• WHAT YOU SHOULD DO
In the entries below, find the line containing "Instruction: Switch to the Sensors tab". Copy it and all lines after it, exactly, through the end.

• EXERCISE DATA
◇ ◇ ◇ ◇ ◇ ◇ ◇
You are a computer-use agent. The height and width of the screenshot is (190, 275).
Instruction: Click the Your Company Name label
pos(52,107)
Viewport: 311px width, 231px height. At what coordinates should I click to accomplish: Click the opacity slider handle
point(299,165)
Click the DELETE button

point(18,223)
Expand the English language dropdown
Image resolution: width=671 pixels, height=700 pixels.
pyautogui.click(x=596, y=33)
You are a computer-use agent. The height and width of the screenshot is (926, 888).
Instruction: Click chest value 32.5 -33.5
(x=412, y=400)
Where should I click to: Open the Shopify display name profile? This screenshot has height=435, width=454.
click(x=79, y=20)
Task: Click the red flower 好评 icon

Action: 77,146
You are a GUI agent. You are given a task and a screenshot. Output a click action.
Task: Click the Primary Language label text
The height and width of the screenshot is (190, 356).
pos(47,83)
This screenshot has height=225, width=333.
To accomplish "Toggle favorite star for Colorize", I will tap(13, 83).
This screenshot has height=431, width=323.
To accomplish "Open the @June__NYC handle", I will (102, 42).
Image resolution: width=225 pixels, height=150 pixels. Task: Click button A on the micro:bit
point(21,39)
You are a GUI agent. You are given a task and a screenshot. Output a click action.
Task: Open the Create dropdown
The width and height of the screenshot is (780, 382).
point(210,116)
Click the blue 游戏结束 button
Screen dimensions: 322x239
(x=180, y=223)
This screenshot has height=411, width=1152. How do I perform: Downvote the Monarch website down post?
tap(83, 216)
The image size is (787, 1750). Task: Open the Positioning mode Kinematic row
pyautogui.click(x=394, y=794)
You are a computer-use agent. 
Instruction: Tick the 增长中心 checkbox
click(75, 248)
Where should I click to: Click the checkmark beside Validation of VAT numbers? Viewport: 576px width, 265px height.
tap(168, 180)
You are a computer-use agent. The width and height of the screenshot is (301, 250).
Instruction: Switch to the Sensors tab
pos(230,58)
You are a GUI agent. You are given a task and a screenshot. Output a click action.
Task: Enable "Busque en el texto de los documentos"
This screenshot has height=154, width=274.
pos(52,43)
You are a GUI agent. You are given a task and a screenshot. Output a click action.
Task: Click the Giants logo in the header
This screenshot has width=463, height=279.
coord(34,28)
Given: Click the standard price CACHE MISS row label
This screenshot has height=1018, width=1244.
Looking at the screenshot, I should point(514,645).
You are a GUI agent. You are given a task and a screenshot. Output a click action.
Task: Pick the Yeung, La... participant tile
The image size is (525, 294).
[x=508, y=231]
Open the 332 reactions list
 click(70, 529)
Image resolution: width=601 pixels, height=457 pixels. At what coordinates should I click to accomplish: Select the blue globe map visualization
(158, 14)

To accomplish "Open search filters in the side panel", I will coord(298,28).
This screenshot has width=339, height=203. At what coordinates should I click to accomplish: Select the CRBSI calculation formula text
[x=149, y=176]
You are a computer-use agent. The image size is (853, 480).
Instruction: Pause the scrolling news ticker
◇ ◇ ◇ ◇ ◇ ◇ ◇
• WRITTEN SOLUTION
Instruction: Switch to the Sensors tab
pos(230,58)
You are a GUI agent. You are given a task and a screenshot. Output a click action.
Task: Enable "Busque en el texto de los documentos"
This screenshot has height=154, width=274.
pos(52,43)
You are a GUI agent. You are given a task and a screenshot. Output a click action.
Task: Click the Giants logo in the header
This screenshot has width=463, height=279.
coord(34,28)
Given: Click the standard price CACHE MISS row label
This screenshot has height=1018, width=1244.
Looking at the screenshot, I should point(514,645).
You are a GUI agent. You are given a task and a screenshot. Output a click action.
Task: Pick the Yeung, La... participant tile
The image size is (525, 294).
[x=508, y=231]
Open the 332 reactions list
 click(70, 529)
Image resolution: width=601 pixels, height=457 pixels. At what coordinates should I click to accomplish: Select the blue globe map visualization
(158, 14)

To accomplish "Open search filters in the side panel", I will coord(298,28).
This screenshot has width=339, height=203. At what coordinates should I click to accomplish: Select the CRBSI calculation formula text
[x=149, y=176]
You are a computer-use agent. The image size is (853, 480).
Instruction: Pause the scrolling news ticker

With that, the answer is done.